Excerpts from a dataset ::
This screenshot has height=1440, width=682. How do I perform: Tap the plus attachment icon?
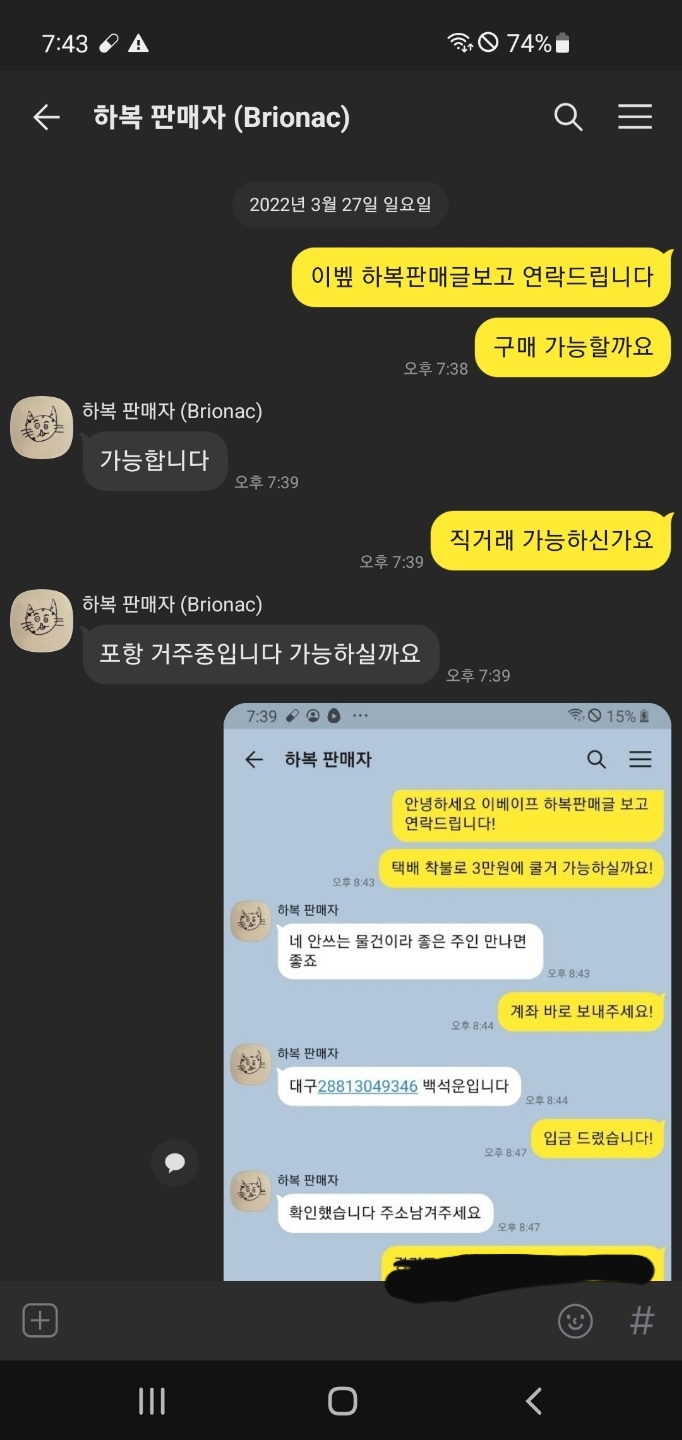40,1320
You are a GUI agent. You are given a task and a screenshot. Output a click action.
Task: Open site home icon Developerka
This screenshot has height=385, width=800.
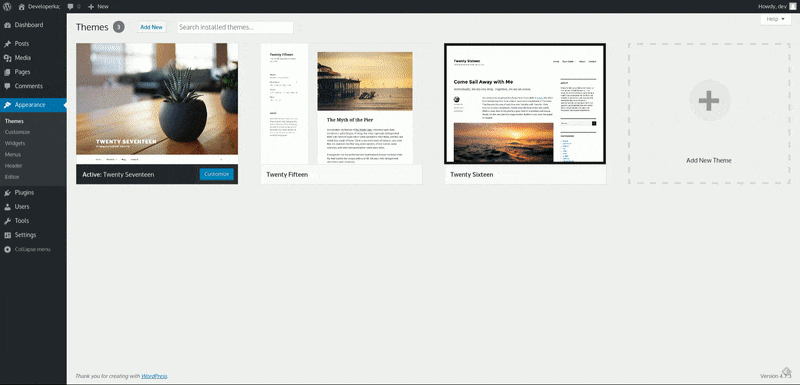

WHAT YOU WILL DO :: Your task is to give again, unchanged, the lines from the line that contains "Task: Open site home icon Developerka" to the end of the records. Include both end lines but no pictures.

TASK OUTPUT ::
Task: Open site home icon Developerka
This screenshot has height=385, width=800.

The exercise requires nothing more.